Task requirements:
1. In the DePreist biography, rewrite the part starting with "His other leadership" and going on through "many other cities.", swapping "guest conductor" for "visiting conductor".
2. Check each statement against the DePreist biography and answer yes or no, quoting the words that decide it. (a) DePreist was born in Philadelphia in 1936. (b) DePreist was the Oregon Symphony's first music director. (c) Leonard Bernstein named DePreist associate conductor of the National Symphony Orchestra.
3. Extend the DePreist biography, picking up after its final sentence.

Page excerpt:
James Anderson DePreist (November 21, 1936 - February 8, 2013) was an American conductor. DePreist was one of the first African-American conductors on the world stage. He was the director emeritus of conducting and orchestral studies at The Juilliard School and laureate music director of the Oregon Symphony at the time of his death.

==Early life and education==
DePreist was born in Philadelphia in 1936. He was the nephew of contralto Marian Anderson. He was in the 202nd Class at Central High School, Philadelphia, graduating in June, 1954. DePreist studied composition with Vincent Persichetti at the Philadelphia Conservatory while earning a bachelor's degree at the Wharton School of the University of Pennsylvania and a master's degree from the Annenberg School for Communication at the University of Pennsylvania in 1958. On the side, he played percussion in a jazz quintet that performed on "The Tonight Show" with Steve Allen in 1956, and did enough composing to win a commission from the Philadelphia Dance Academy. That commission gave DePreist his first chance to conduct.

==Career==
In 1962, the State Department sponsored a cultural exchange tour and engaged DePreist as an American specialist in music. The tour was to cover the Near and the Far East with DePreist lecturing and performing jazz. While on tour in Thailand and attending a Bangkok orchestra rehearsal, he was asked if he wanted to conduct. This experience caused DePreist to realize he wanted to be a conductor. During the tour DePreist contracted poliomyelitis. However he recovered sufficiently, allowing him to enter and to ultimately claim first prize in the Dimitri Mitropoulos International Conducting Competition. He was then chosen by Leonard Bernstein to become assistant conductor of the New York Philharmonic during the 1965–66 season. DePreist made his highly acclaimed European debut with the Rotterdam Philharmonic in 1969, then made appearances with other European orchestras in Amsterdam, Belgium, Berlin, Munich, Stockholm and Stuttgart. In 1971, Antal Doráti named him associate conductor of the National Symphony Orchestra in Washington, D.C. In 1976, DePreist was appointed music director of the Orchestre Symphonique de Québec, a position he held until 1983.

In 1980, DePreist was named music director of the Oregon Symphony, a position he held until 2003. During his 23-year tenure, he led the transformation of the Oregon Symphony from a small, part-time orchestra to a nationally recognized group with a number of recordings. Peter Frajola, a principal violinist who joined the orchestra in the 1980s recalled "phenomenal musical journeys" with DePreist whose influence reached far beyond the music hall into the community. He was the symphony's ninth music director and was succeeded by Carlos Kalmar.

His other leadership roles with orchestras include tenures with the Orchestre Symphonique de Québec, the Malmö Symphony Orchestra in Sweden, and the Monte-Carlo Philharmonic Orchestra. He also served as artistic advisor to the Pasadena Symphony. As guest conductor, DePreist appeared with every major North American orchestra, including the Boston Symphony Orchestra, the Philadelphia Orchestra, the Symphony of the New World, and Juilliard Orchestra. He also led orchestras in Helsinki, Rome, Sydney, Tokyo, London, and many other cities.

Input data:
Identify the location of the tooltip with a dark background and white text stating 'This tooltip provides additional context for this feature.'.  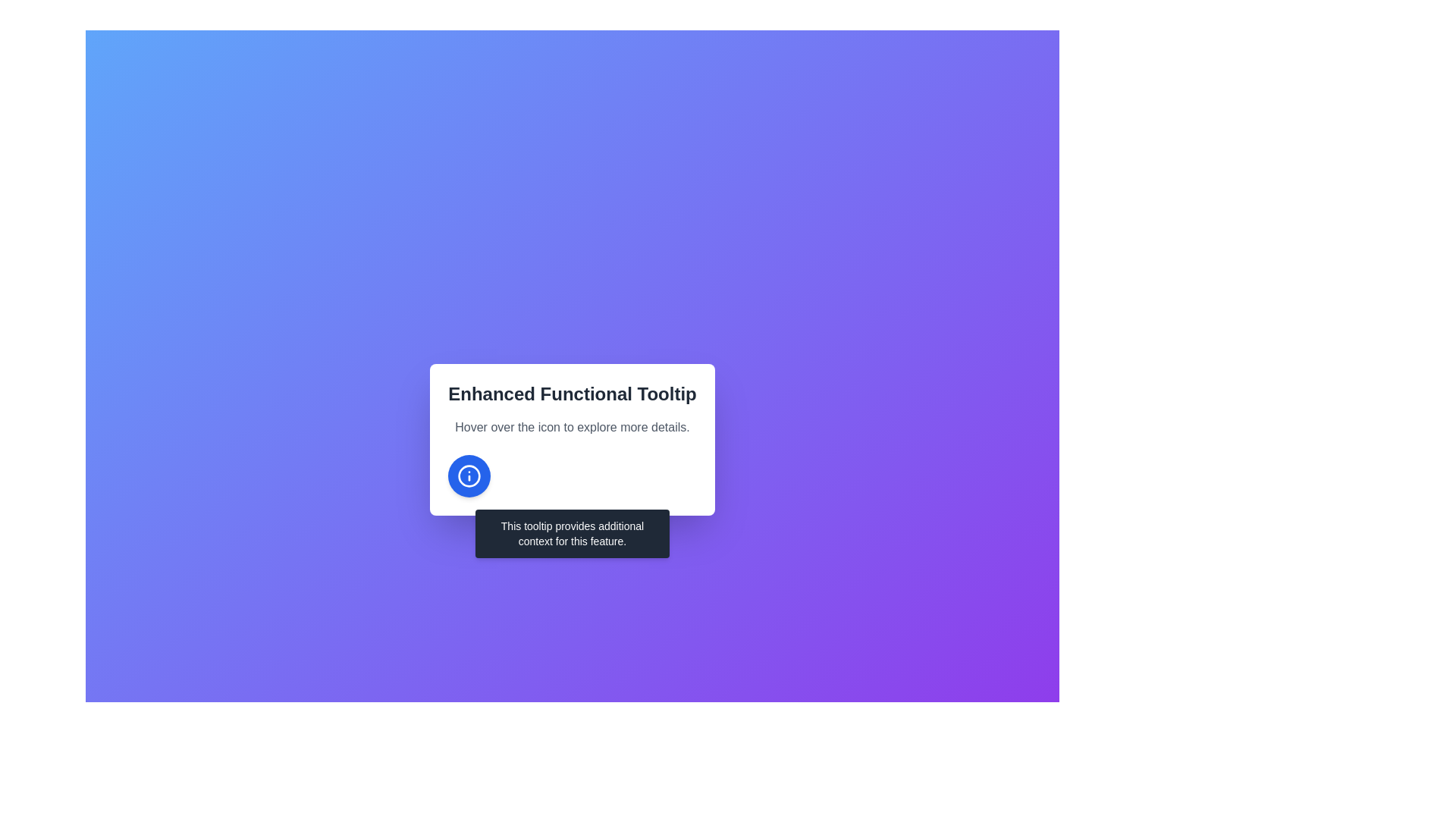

Answers provided:
1.
His other leadership roles with orchestras include tenures with the Orchestre Symphonique de Québec, the Malmö Symphony Orchestra in Sweden, and the Monte-Carlo Philharmonic Orchestra. He also served as artistic advisor to the Pasadena Symphony. As visiting conductor, DePreist appeared with every major North American orchestra, including the Boston Symphony Orchestra, the Philadelphia Orchestra, the Symphony of the New World, and Juilliard Orchestra. He also led orchestras in Helsinki, Rome, Sydney, Tokyo, London, and many other cities.

2.
(a) Yes: "DePreist was born in Philadelphia in 1936."
(b) No: "He was the symphony's ninth music director"
(c) No: "In 1971, Antal Doráti named him associate conductor of the National Symphony Orchestra in Washington, D.C."

3.
DePreist made over 50 recordings, including several Shostakovich symphony recordings with the Helsinki Philharmonic Orchestra as well as 15 recordings with the Oregon Symphony, with such works as Sergei Rachmaninoff's Symphony No. 2.

==Awards==
DePreist was awarded 15 honorary doctorates. He was an elected fellow of the American Academy of Arts and Sciences and the Royal Swedish Academy of Music (Kungl. Musikaliska Akademien). He was named the laureate music director for the Oregon Symphony. He is a recipient of the Insignia of Commander of the Order of the Lion of Finland, the Medal of the City of Québec and an officer of the Order of Cultural Merit of Monaco. He received the Ditson Conductor's Award in 2000 for his commitment to the performance of American music. In 2005, president George W. Bush presented him with the National Medal of Arts, the nation's highest honor for artistic excellence.

==In popular culture==
During DePreist's stay in Japan as the permanent conductor of the Tokyo Metropolitan Symphony Orchestra, his name and likeness were used in the Japanese manga and anime, Nodame Cantabile, in which he was the musical director of the fictional Roux-Marlet Orchestra, and hired the series protagonist Shinichi Chiaki as the orchestra's new resident conductor. DePreist also conducted the Tokyo Metropolitan Symphony Orchestra to provide the music for both the anime and the live action drama.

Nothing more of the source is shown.